> [Stored items]:
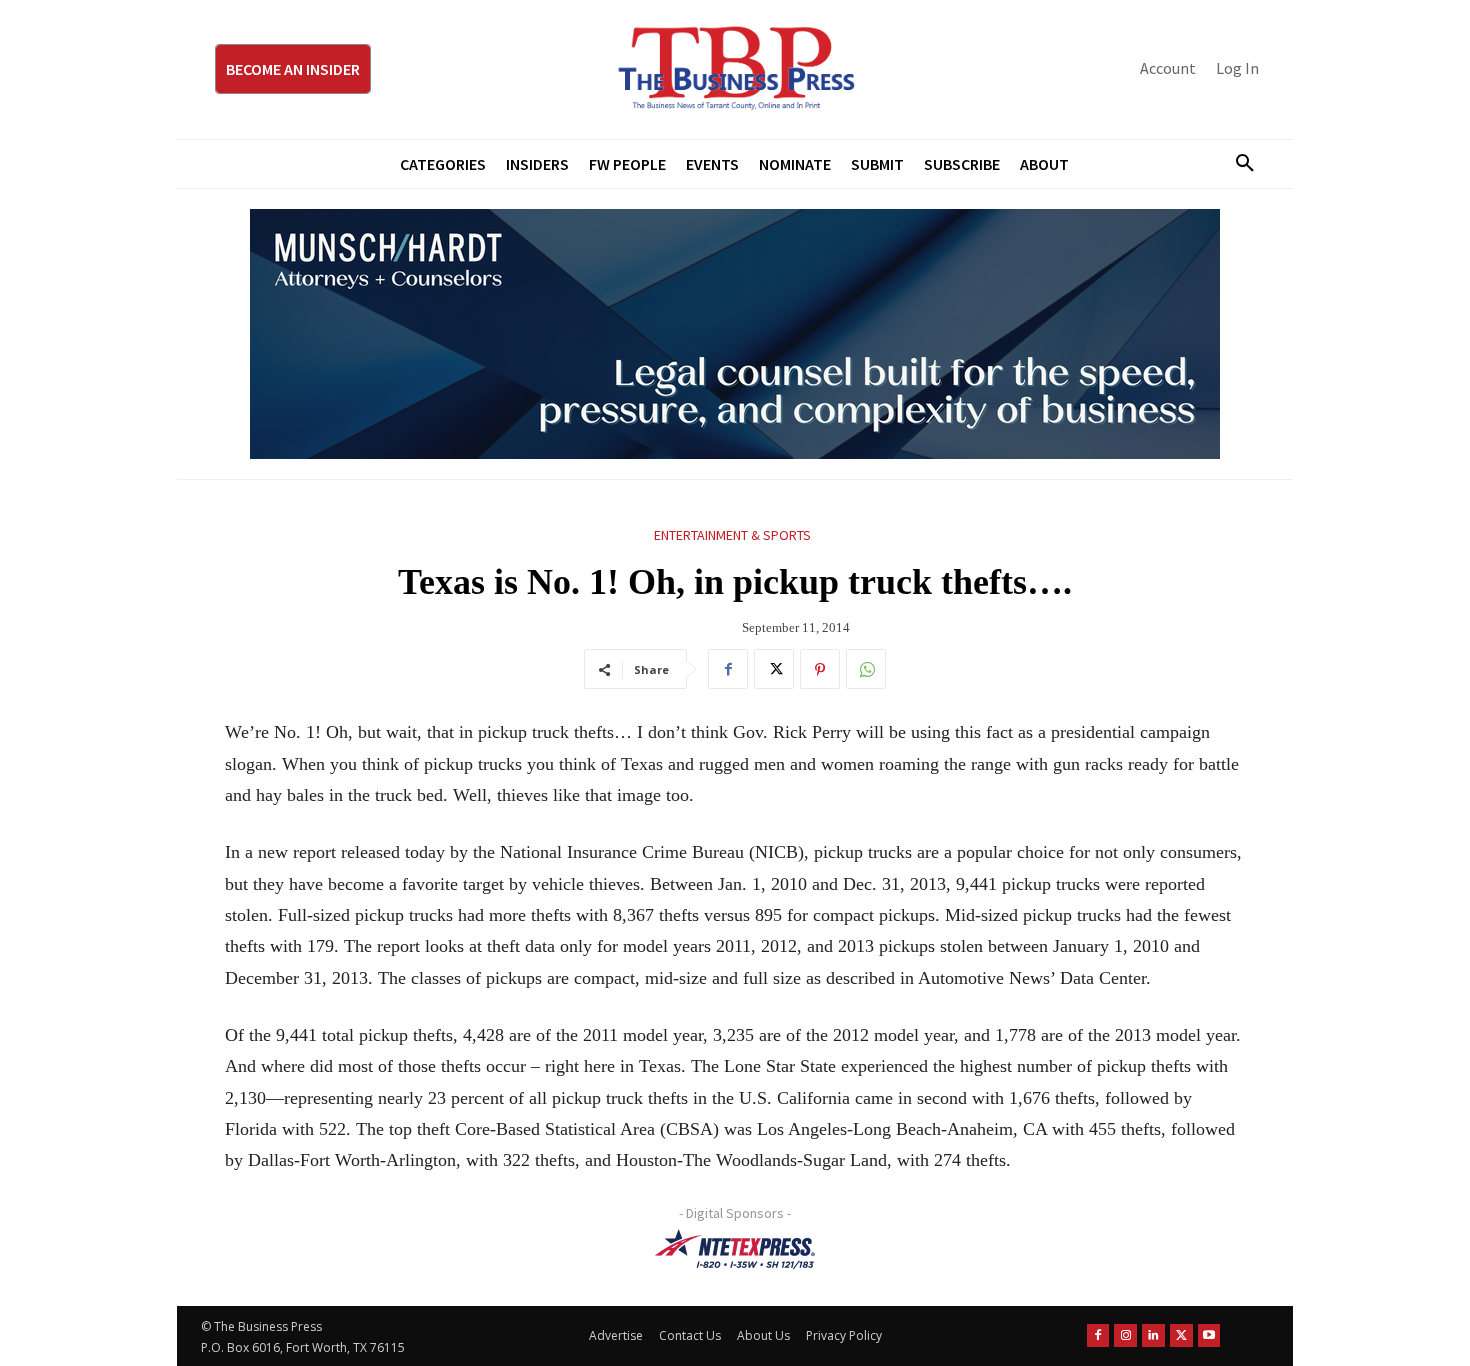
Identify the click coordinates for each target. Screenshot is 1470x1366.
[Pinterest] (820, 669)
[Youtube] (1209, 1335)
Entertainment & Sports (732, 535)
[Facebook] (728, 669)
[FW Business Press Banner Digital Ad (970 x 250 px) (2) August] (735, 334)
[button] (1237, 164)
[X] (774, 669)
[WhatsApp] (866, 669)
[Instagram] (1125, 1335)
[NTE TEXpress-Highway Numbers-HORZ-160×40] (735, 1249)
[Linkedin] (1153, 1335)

> [Task requirements]: The entries are to be restated word for word, with pictures omitted.

> [Answer space]:
Identify the click coordinates for each target. Screenshot is 1470x1366.
[Pinterest] (820, 669)
[Youtube] (1209, 1335)
Entertainment & Sports (732, 535)
[Facebook] (728, 669)
[FW Business Press Banner Digital Ad (970 x 250 px) (2) August] (735, 334)
[button] (1237, 164)
[X] (774, 669)
[WhatsApp] (866, 669)
[Instagram] (1125, 1335)
[NTE TEXpress-Highway Numbers-HORZ-160×40] (735, 1249)
[Linkedin] (1153, 1335)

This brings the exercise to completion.